Exercise: Scan the listing below. Return every line containing the string "Rotate".

Task material:
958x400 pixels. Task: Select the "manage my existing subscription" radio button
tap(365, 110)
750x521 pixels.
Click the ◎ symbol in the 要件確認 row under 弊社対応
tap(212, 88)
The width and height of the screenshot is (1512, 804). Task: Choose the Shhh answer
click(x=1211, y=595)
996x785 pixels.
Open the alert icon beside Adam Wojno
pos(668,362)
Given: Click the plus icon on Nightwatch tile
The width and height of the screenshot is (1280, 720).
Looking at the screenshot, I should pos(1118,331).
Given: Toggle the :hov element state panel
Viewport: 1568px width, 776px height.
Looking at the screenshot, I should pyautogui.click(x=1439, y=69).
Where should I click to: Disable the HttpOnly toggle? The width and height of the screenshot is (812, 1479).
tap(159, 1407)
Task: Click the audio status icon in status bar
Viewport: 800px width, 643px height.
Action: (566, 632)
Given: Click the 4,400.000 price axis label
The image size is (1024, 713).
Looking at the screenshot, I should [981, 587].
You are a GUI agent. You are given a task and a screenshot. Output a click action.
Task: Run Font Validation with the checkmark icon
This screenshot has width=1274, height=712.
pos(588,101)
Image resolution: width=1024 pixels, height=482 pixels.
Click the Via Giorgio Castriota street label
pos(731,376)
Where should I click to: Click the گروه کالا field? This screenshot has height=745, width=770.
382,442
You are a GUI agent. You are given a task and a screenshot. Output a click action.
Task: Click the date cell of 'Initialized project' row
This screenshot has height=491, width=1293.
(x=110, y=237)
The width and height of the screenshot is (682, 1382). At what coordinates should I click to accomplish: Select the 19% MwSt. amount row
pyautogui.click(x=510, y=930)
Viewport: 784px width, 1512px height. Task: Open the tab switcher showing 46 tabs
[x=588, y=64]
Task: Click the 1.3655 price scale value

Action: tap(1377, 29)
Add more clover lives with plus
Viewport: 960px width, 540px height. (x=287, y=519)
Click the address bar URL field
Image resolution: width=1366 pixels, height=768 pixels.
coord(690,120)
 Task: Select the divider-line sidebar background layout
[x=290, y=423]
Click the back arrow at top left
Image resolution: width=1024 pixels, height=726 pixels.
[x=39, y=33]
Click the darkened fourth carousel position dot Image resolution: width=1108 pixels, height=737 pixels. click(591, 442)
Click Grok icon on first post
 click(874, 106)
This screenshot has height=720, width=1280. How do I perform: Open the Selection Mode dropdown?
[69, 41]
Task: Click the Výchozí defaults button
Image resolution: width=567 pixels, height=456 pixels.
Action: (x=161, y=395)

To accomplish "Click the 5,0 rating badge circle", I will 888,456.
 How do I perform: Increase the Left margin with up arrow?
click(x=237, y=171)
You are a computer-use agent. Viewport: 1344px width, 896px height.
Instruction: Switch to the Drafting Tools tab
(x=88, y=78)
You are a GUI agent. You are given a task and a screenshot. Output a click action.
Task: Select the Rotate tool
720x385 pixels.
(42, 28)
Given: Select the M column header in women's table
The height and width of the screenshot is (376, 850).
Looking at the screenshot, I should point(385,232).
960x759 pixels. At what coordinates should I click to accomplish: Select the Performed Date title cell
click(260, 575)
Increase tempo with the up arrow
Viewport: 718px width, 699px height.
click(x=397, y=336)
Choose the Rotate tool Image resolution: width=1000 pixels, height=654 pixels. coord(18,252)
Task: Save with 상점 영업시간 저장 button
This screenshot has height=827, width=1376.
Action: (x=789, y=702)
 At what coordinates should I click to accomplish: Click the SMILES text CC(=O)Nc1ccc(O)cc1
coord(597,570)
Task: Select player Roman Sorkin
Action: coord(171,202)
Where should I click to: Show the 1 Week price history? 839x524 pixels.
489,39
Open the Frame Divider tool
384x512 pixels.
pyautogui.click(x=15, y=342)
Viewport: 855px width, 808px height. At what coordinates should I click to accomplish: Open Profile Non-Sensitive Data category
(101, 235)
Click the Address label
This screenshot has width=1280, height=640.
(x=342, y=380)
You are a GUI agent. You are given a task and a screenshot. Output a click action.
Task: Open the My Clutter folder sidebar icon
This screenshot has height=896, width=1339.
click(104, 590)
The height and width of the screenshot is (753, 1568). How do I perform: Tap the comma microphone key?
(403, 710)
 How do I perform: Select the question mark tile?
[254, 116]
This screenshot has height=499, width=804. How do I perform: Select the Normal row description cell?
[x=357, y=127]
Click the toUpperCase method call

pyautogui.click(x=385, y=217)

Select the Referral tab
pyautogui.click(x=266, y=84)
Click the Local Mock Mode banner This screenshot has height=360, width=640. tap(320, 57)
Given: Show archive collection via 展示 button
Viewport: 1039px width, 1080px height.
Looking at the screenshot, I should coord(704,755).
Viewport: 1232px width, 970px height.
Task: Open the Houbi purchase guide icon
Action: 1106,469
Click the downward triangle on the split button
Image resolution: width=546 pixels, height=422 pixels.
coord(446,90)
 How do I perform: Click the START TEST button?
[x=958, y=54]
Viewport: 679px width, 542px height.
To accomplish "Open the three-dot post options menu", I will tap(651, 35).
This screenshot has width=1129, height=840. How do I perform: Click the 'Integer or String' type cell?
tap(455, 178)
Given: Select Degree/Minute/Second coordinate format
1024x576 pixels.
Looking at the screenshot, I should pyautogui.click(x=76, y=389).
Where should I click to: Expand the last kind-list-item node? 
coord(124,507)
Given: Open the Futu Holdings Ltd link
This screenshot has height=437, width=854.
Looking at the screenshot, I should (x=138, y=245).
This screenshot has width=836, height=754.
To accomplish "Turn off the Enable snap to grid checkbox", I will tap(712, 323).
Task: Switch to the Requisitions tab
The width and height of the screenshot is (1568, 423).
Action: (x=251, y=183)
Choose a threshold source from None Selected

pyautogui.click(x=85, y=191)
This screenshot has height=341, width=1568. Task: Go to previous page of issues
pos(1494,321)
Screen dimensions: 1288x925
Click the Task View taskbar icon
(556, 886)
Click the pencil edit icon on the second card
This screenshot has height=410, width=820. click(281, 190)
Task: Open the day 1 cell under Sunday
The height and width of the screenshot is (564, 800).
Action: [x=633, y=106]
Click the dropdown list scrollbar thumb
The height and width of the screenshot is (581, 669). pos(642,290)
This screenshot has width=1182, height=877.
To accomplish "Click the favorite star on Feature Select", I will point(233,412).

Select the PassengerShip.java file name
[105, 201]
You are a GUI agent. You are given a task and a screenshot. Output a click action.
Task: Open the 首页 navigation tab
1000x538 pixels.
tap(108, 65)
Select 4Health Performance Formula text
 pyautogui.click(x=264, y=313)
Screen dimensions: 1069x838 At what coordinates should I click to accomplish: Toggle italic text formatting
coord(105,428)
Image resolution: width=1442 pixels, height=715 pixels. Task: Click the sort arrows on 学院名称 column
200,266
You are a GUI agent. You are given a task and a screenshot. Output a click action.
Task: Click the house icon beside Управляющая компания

Solution to the problem:
Task: Select the Rotate tool
Choose the Rotate tool Image resolution: width=1000 pixels, height=654 pixels. coord(18,252)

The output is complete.